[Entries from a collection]

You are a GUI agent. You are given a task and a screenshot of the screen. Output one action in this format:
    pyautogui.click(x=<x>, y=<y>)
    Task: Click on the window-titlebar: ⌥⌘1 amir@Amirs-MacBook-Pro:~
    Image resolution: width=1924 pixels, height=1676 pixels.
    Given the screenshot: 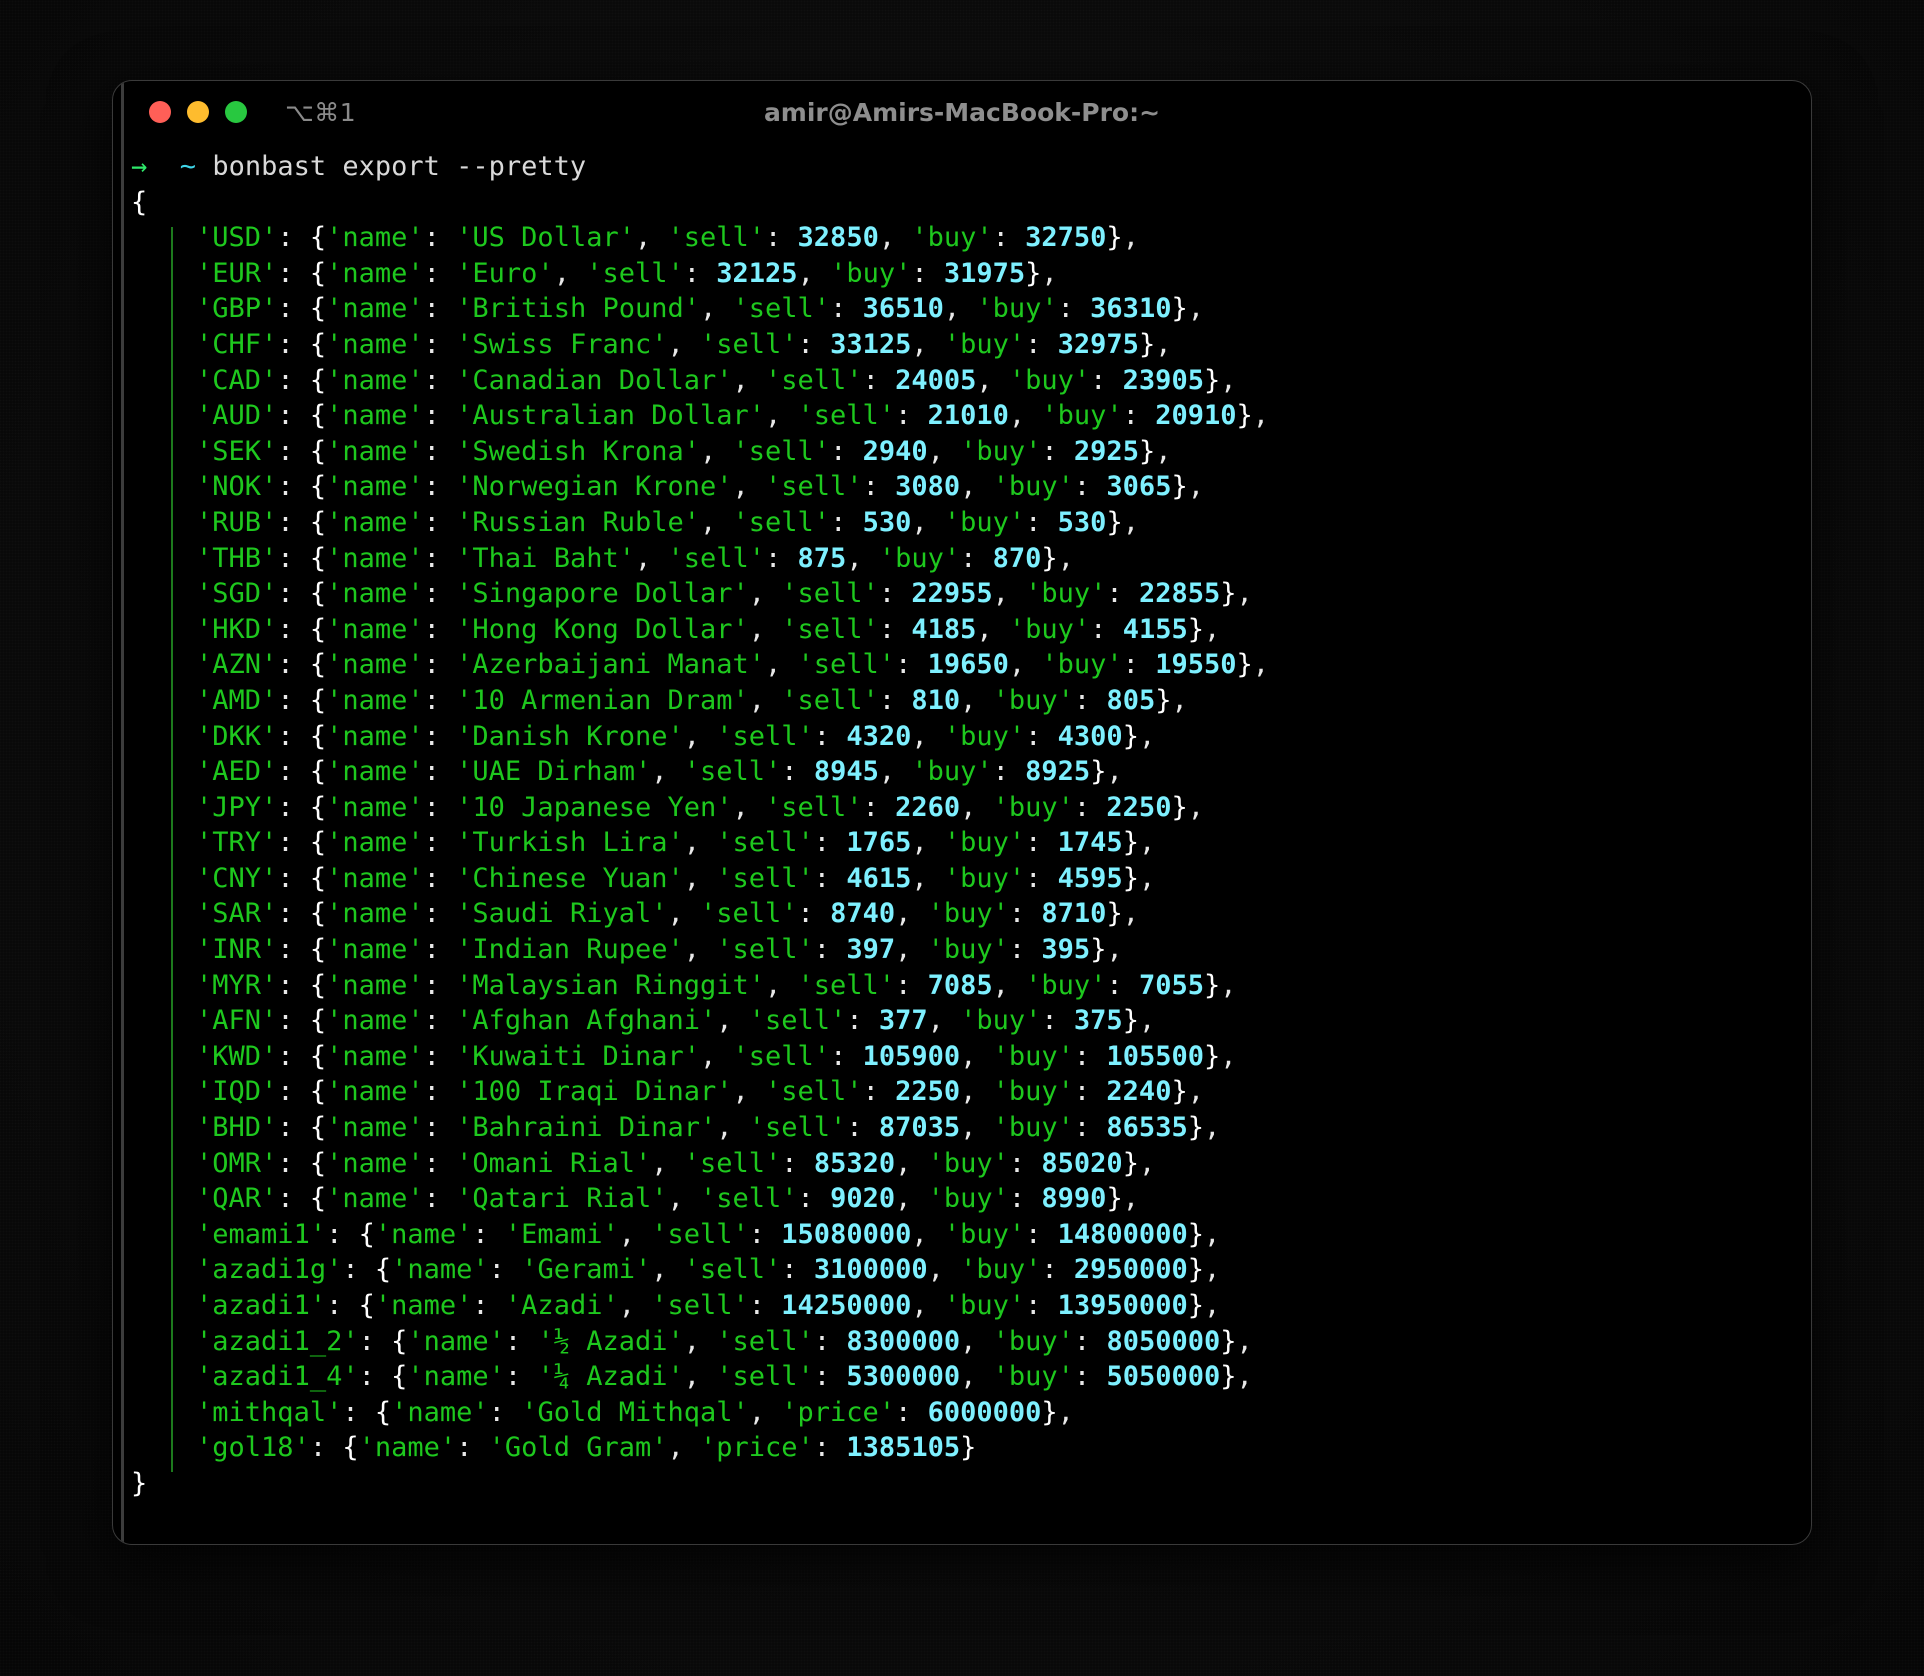 What is the action you would take?
    pyautogui.click(x=962, y=112)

§ Problem description
Could you copy the listing word for word, from its first line through the line containing "Image resolution: width=1924", including both of those lines?

§ Answer for the task
You are a GUI agent. You are given a task and a screenshot of the screen. Output one action in this format:
    pyautogui.click(x=<x>, y=<y>)
    Task: Click on the window-titlebar: ⌥⌘1 amir@Amirs-MacBook-Pro:~
    Image resolution: width=1924 pixels, height=1676 pixels.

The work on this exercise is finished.